World Juniors Coming to America

In early February I spent the night at Khaled Sobhy’s house in Sea Cliff, outside New York. For a couple of hours we sat and watched on television the massive demonstrations in Tahrir Square in Cairo, Sobhy’s hometown. We talked how the upheaval might affect the women’s world juniors, which were scheduled for Cairo in July. Sobhy said that he was going to email U.S. Squash and suggest they offer an alternative here in the States. Perhaps Harvard or Yale could host?

 

It would be good for our development—we’ve only hosted two world championships before, the 1998 men’s juniors and the 1999 women’s open—and good for Sobhy’s daughter, Amanda, the defending world junior champion, who would much rather play in her home country than in Cairo where her chief rivals live (though she trains every summer in Cairo).

 

Sobhy fired off some emails and discovered that U.S. Squash was already working on it with the World Squash Federation. At that point, it was wait and see. Well, at the end of July Harvard will be hosting the women’s world juniors.
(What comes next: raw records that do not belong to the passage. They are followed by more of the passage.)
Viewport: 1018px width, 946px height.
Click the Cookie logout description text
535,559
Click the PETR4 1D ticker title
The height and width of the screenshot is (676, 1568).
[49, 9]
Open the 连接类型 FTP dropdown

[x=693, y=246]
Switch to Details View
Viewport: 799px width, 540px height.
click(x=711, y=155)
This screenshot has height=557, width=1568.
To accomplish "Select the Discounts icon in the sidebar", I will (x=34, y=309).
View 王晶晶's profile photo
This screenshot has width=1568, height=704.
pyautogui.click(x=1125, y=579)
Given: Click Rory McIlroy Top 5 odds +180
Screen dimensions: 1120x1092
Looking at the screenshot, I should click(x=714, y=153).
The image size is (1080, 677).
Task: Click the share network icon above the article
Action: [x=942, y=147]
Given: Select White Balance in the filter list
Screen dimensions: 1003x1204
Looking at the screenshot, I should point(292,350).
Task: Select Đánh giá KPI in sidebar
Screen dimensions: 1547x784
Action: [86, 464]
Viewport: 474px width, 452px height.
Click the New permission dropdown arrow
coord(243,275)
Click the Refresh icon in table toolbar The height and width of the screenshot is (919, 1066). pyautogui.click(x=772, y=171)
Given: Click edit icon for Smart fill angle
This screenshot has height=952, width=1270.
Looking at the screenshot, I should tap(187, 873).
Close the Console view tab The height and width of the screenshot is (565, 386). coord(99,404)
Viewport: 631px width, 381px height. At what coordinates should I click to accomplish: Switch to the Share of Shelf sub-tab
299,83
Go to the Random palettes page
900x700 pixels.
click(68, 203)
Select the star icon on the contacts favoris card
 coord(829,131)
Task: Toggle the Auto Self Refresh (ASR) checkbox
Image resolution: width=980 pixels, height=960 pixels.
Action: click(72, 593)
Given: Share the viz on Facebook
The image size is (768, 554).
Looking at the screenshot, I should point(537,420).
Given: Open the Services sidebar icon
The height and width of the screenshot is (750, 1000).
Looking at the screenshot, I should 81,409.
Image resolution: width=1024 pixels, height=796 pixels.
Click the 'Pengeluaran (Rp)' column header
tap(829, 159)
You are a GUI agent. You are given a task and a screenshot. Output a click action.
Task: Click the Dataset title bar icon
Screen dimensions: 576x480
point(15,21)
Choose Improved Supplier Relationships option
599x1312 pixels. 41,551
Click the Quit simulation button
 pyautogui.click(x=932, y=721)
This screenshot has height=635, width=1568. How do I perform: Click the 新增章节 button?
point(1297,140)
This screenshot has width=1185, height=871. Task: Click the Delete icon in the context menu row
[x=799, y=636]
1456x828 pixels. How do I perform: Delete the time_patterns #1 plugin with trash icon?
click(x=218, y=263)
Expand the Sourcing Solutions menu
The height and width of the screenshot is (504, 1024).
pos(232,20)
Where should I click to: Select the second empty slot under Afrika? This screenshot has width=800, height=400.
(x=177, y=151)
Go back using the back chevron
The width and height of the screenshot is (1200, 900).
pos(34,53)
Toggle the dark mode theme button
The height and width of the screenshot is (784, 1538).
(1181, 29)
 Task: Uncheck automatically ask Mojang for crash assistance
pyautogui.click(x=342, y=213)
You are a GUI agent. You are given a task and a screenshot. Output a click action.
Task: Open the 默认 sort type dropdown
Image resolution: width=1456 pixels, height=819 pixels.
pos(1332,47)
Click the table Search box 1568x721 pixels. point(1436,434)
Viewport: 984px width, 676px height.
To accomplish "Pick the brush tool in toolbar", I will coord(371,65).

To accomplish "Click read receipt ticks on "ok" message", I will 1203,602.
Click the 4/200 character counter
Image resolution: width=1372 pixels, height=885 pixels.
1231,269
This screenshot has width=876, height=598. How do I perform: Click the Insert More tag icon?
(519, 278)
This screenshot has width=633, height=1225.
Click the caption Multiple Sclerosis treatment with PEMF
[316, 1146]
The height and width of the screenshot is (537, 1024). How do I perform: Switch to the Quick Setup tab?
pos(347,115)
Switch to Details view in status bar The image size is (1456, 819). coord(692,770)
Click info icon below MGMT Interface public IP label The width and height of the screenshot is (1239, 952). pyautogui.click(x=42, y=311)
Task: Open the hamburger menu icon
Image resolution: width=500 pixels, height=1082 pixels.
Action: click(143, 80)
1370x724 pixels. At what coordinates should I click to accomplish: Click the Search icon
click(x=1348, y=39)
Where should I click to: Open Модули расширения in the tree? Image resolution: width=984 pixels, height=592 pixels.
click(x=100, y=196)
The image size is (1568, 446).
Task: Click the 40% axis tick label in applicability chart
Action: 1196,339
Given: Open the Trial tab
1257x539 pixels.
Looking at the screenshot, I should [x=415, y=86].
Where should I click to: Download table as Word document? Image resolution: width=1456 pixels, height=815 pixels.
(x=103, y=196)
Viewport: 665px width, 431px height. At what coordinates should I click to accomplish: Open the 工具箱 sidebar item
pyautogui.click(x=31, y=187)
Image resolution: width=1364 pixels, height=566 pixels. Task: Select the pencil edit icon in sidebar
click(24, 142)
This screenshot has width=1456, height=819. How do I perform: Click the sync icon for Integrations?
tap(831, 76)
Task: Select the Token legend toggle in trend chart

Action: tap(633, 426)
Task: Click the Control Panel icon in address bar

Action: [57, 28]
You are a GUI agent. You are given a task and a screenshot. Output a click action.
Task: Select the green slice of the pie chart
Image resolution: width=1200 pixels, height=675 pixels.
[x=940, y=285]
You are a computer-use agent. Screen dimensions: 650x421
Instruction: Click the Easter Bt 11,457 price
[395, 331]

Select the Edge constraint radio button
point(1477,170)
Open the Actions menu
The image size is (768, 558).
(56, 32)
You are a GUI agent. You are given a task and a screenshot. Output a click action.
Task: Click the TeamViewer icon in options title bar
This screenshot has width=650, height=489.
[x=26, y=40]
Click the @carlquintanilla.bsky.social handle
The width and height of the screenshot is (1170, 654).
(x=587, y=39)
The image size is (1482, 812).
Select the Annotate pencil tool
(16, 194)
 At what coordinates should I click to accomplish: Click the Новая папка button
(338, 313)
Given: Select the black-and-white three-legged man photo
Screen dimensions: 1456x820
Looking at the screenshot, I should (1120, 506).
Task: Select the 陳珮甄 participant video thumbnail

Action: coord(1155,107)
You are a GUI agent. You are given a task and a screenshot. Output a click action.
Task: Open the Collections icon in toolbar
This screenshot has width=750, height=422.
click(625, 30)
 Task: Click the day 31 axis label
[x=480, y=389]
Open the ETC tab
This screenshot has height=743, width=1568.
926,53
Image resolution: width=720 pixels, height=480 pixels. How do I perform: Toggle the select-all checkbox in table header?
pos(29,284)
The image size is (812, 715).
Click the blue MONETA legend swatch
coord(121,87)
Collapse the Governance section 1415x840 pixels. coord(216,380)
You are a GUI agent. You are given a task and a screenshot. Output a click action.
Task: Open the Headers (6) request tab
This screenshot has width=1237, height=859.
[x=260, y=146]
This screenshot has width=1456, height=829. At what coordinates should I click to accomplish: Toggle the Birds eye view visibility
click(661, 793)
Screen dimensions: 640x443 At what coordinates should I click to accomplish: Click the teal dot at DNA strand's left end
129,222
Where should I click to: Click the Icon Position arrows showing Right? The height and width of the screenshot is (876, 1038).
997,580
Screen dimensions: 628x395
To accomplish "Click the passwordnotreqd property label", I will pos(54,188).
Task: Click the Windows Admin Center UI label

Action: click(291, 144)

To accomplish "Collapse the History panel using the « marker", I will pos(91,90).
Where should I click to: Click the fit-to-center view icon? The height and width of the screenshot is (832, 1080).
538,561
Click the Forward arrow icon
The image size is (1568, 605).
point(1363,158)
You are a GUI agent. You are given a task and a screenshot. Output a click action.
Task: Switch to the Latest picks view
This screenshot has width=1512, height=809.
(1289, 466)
This will be an enormous boon to the U.S. squash community. Unlike in 1998 or 1999, we’ll have an American who is likely to go far in the tournament if not win it, so the marketing campaign is much easier. In 1998 for instance, only four boys—out of seventeen—managed to win a match (Eric Pearson, Peter Kelly, Rich Repetto and Peter Karlen) and none won more than one. A typical result was Dylan Patterson, a very good American player, and yet he lost to future world champion Nick Matthew 1, 0, 0.

At the women’s world open in 1999 in Seattle, only two Americans made it into the main draw, and both, the Khan sisters Shabana and Latasha, lost in the first round.

No American was seeded in 1998 or 1999; Sobhy will likely be seeded number one.

It is also a mammoth event. The 1998 event at Princeton had a budget of $280,000.